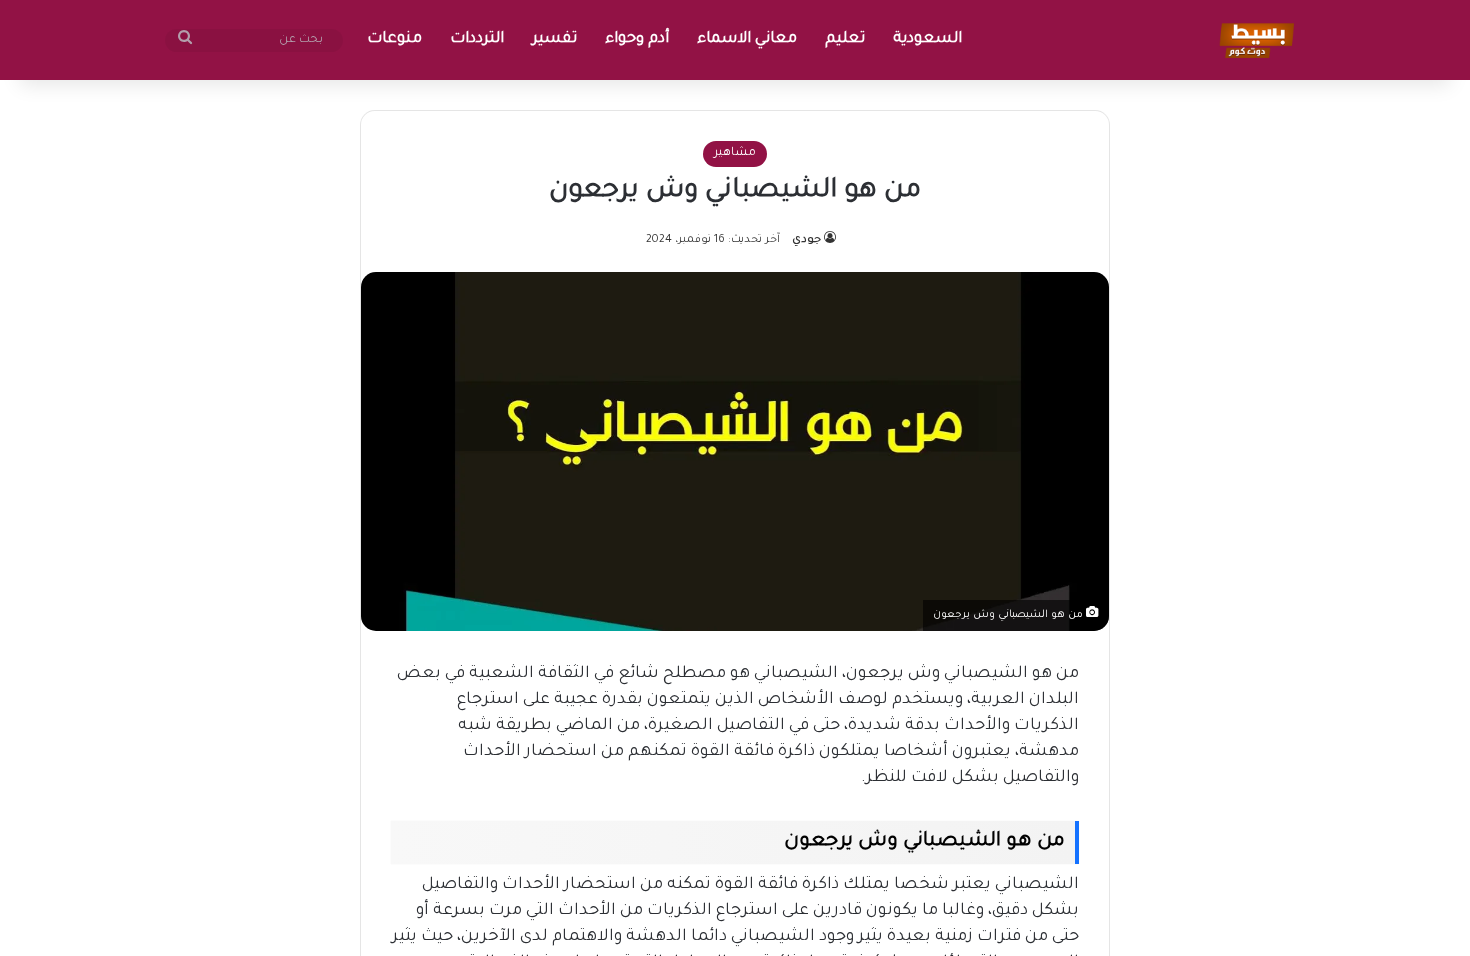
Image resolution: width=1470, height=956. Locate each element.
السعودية (927, 39)
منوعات (394, 39)
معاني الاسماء (747, 39)
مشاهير (735, 153)
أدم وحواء (637, 39)
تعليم (845, 39)
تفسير (554, 39)
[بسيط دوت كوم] (1253, 40)
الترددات (477, 39)
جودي (806, 240)
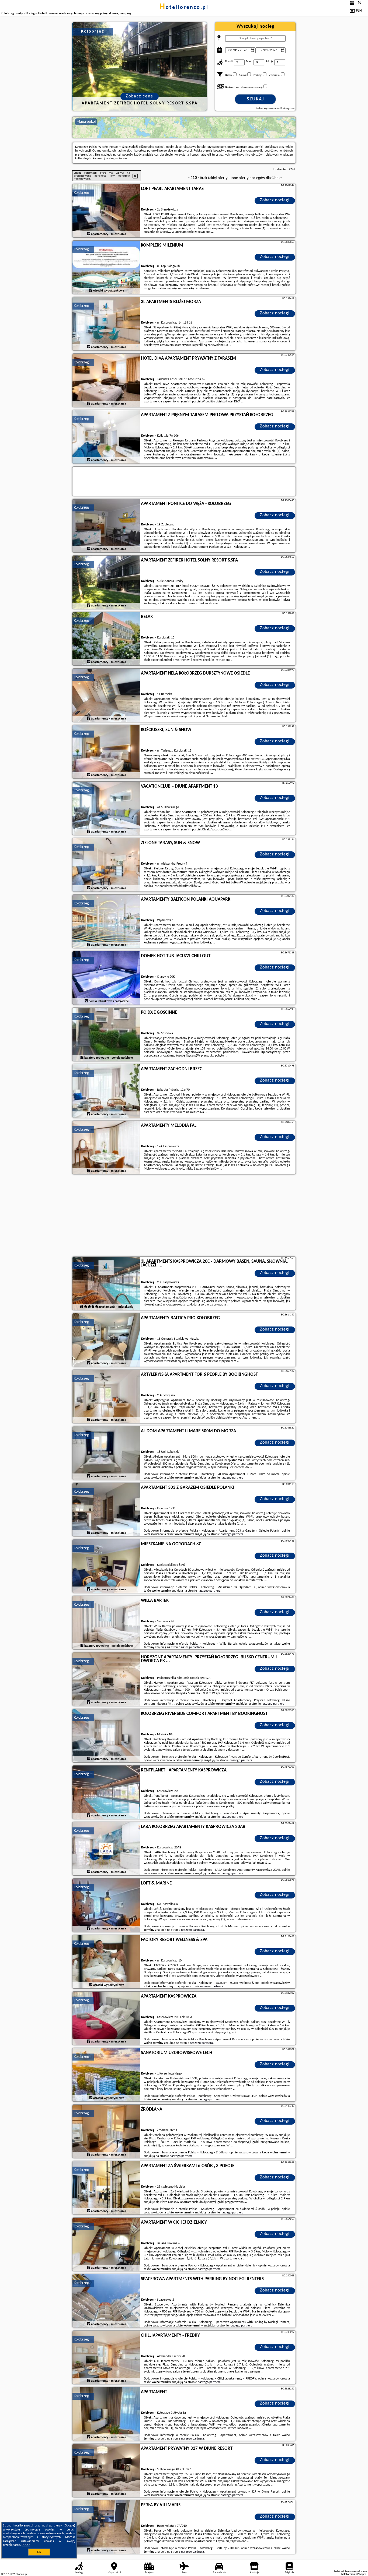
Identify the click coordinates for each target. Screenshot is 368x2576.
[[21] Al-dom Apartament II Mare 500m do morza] (106, 1453)
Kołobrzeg (81, 193)
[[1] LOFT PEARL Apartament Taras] (106, 211)
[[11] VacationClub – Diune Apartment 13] (106, 809)
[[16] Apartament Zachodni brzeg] (106, 1091)
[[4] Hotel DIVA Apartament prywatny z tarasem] (106, 381)
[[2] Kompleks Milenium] (106, 267)
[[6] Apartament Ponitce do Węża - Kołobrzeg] (106, 526)
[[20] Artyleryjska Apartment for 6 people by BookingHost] (106, 1397)
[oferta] (88, 234)
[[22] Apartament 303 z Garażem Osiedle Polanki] (106, 1510)
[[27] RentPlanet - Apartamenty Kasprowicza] (106, 1792)
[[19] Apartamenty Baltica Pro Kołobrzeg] (106, 1340)
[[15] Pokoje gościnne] (106, 1035)
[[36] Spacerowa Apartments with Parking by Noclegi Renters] (106, 2301)
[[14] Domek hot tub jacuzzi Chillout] (106, 978)
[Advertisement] (184, 1216)
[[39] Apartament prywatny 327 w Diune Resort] (106, 2471)
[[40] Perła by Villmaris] (106, 2527)
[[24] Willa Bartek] (106, 1623)
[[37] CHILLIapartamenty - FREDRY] (106, 2358)
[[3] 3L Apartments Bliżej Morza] (106, 324)
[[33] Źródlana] (106, 2132)
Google (69, 2525)
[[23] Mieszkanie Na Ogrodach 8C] (106, 1566)
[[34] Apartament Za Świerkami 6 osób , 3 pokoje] (106, 2188)
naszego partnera (232, 1477)
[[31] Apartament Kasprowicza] (106, 2018)
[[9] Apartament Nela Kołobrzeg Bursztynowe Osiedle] (106, 695)
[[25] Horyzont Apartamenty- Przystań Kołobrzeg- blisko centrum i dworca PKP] (106, 1679)
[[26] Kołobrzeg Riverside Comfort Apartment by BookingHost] (106, 1736)
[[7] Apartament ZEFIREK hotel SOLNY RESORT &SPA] (106, 582)
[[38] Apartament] (106, 2414)
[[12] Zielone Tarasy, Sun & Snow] (106, 865)
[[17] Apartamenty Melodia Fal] (106, 1148)
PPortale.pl (21, 2574)
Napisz (362, 2574)
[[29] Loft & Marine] (106, 1905)
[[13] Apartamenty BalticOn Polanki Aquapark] (106, 922)
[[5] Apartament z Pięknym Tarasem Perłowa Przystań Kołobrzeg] (106, 437)
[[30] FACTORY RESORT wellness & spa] (106, 1962)
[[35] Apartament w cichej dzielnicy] (106, 2245)
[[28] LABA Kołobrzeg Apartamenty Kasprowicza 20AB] (106, 1849)
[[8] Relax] (106, 639)
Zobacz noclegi (275, 200)
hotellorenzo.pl (184, 7)
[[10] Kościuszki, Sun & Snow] (106, 752)
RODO (26, 2545)
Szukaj (255, 99)
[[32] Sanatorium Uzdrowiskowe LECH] (106, 2075)
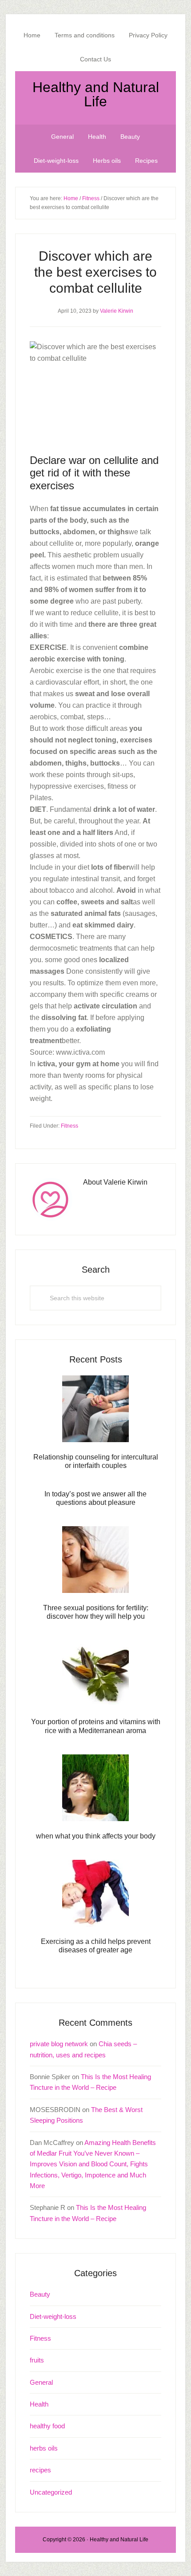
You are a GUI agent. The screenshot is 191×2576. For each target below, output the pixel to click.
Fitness (69, 1126)
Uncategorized (51, 2492)
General (41, 2382)
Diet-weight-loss (53, 2316)
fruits (37, 2360)
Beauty (40, 2294)
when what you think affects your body (95, 1836)
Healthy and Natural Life (95, 94)
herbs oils (44, 2448)
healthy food (47, 2426)
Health (39, 2404)
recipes (40, 2470)
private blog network (59, 2044)
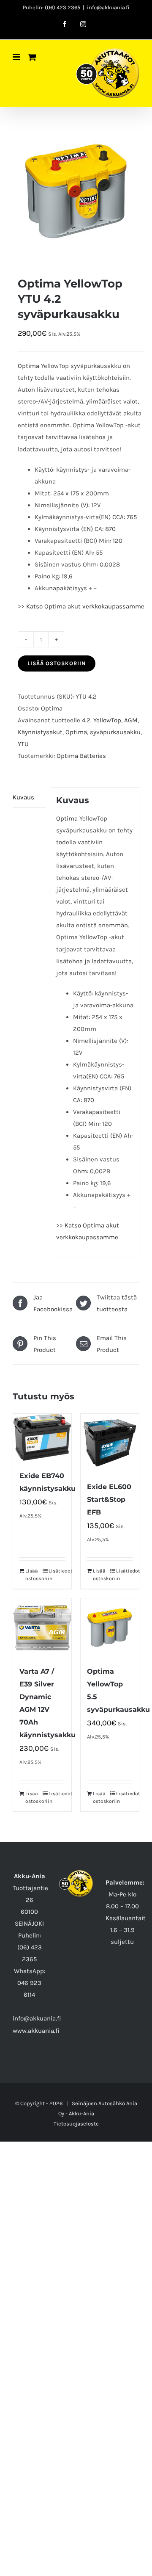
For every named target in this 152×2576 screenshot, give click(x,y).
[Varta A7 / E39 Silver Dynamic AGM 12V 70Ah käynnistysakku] (42, 1627)
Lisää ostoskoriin (56, 663)
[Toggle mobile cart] (32, 57)
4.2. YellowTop (101, 720)
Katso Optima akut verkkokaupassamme (85, 606)
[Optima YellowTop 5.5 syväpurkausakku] (110, 1627)
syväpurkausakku (115, 732)
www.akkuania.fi (36, 2030)
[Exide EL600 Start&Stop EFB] (110, 1443)
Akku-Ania (81, 2113)
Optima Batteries (81, 756)
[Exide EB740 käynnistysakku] (42, 1438)
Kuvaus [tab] (23, 797)
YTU (23, 744)
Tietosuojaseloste (76, 2123)
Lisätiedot (57, 1571)
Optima (28, 366)
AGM (131, 720)
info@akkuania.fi (108, 7)
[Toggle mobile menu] (17, 57)
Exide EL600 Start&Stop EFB (109, 1499)
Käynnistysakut (40, 732)
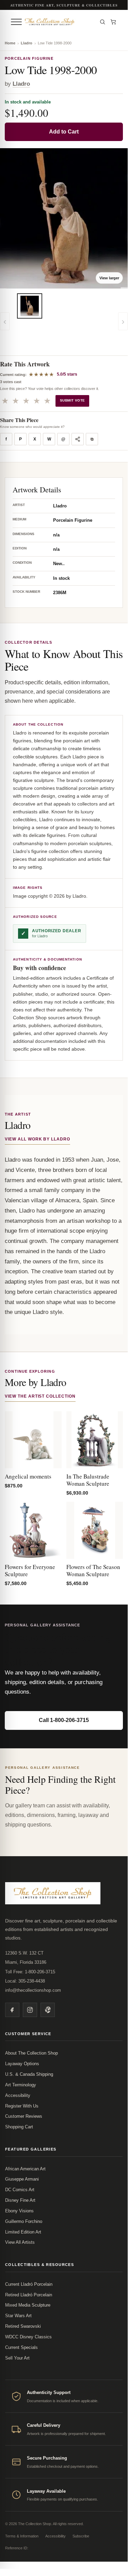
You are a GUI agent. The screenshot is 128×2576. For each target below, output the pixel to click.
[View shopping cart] (113, 22)
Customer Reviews (23, 2116)
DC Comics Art (19, 2189)
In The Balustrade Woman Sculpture (87, 1479)
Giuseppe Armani (22, 2179)
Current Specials (21, 2347)
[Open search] (102, 22)
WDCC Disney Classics (28, 2336)
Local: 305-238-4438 (25, 1981)
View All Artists (20, 2242)
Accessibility (17, 2095)
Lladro (26, 43)
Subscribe (81, 2536)
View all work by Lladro (37, 1139)
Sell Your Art (17, 2358)
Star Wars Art (18, 2315)
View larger (109, 278)
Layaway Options (22, 2063)
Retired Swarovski (23, 2326)
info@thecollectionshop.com (33, 1990)
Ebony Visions (19, 2210)
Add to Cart (64, 132)
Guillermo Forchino (23, 2221)
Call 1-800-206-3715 (64, 1720)
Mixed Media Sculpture (27, 2305)
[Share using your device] (77, 439)
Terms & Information (21, 2536)
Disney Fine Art (20, 2200)
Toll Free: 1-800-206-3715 (30, 1971)
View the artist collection (40, 1396)
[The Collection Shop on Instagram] (30, 2010)
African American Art (25, 2168)
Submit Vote (72, 400)
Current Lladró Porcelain (28, 2284)
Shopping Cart (19, 2126)
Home (10, 43)
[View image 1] (29, 306)
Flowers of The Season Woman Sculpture (93, 1570)
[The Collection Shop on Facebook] (12, 2010)
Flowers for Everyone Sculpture (30, 1570)
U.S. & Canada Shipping (29, 2074)
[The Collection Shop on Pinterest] (48, 2010)
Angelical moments (28, 1476)
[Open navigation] (16, 22)
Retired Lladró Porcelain (28, 2294)
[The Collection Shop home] (59, 21)
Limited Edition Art (23, 2232)
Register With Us (21, 2106)
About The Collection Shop (31, 2053)
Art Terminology (20, 2084)
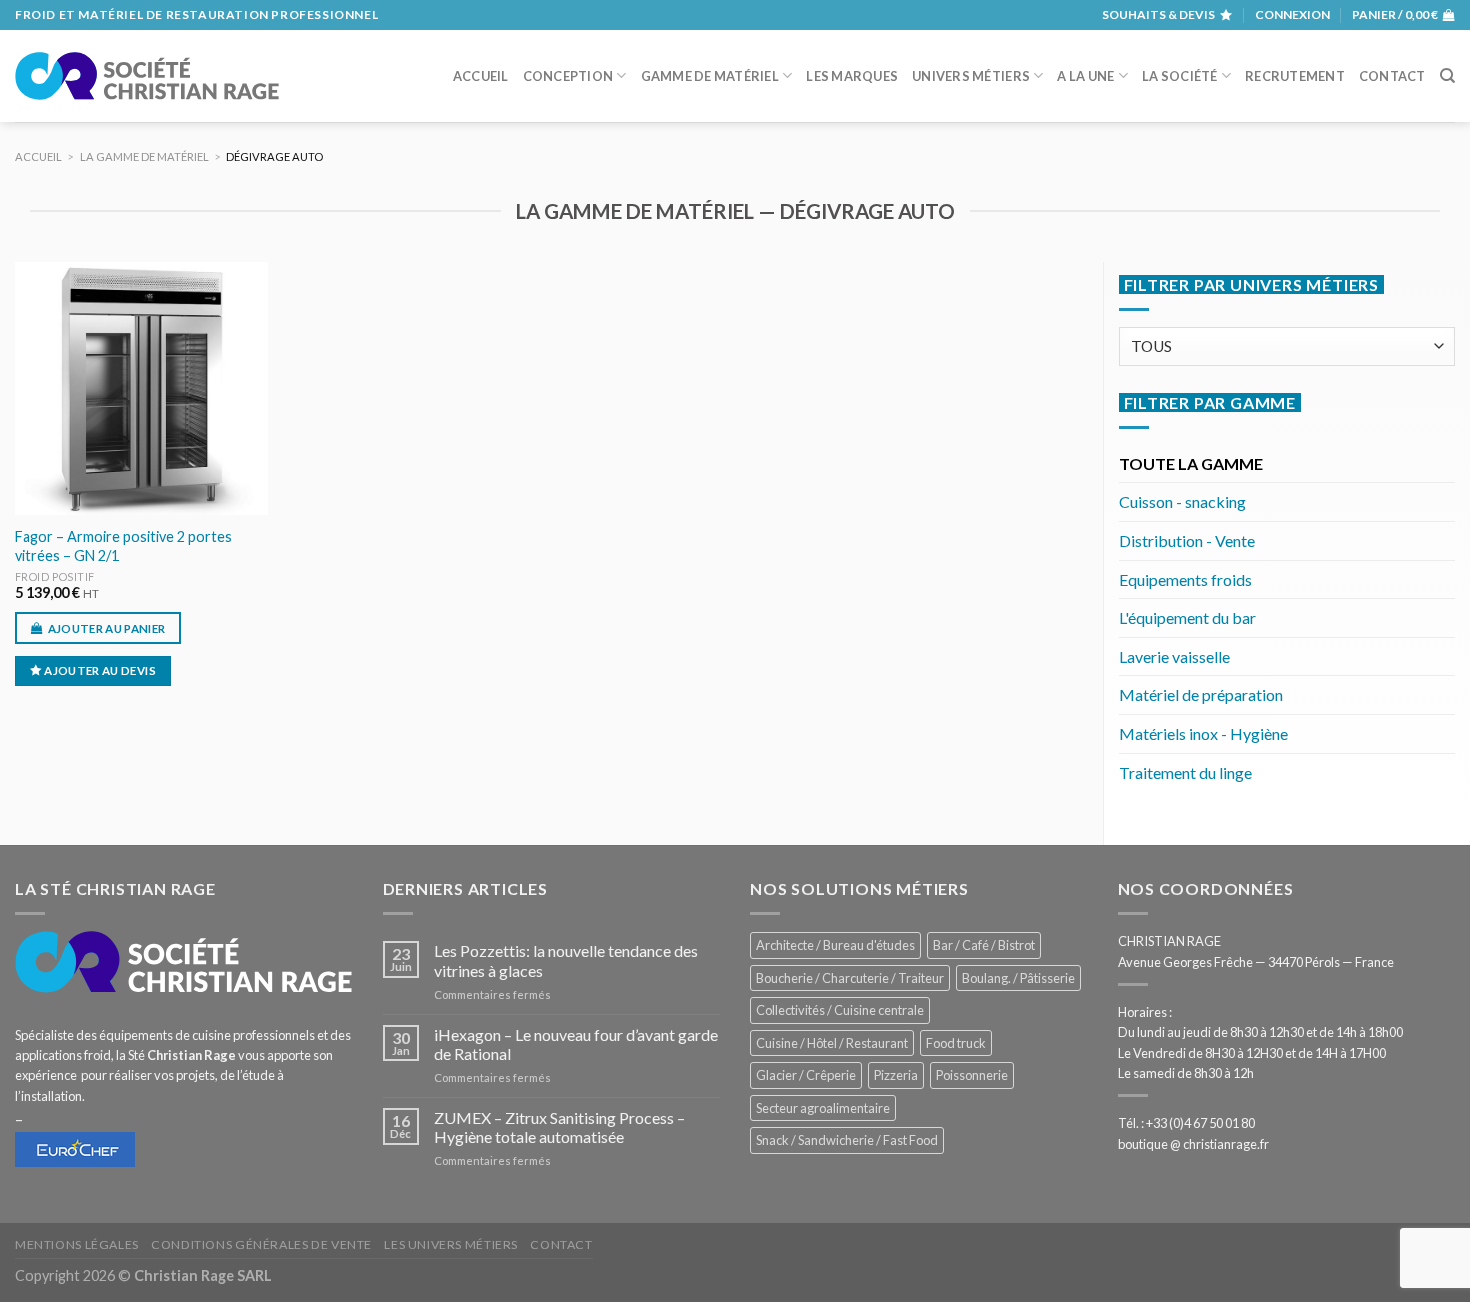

▸ Assignment:
The answer must be every line of the entries that includes the word "Osiedle".

▸ Result below:
[[22] Apartament 303 z Garażem Osiedle Polanki] (106, 1510)
[[9] Apartament Nela Kołobrzeg Bursztynowe Osiedle] (106, 695)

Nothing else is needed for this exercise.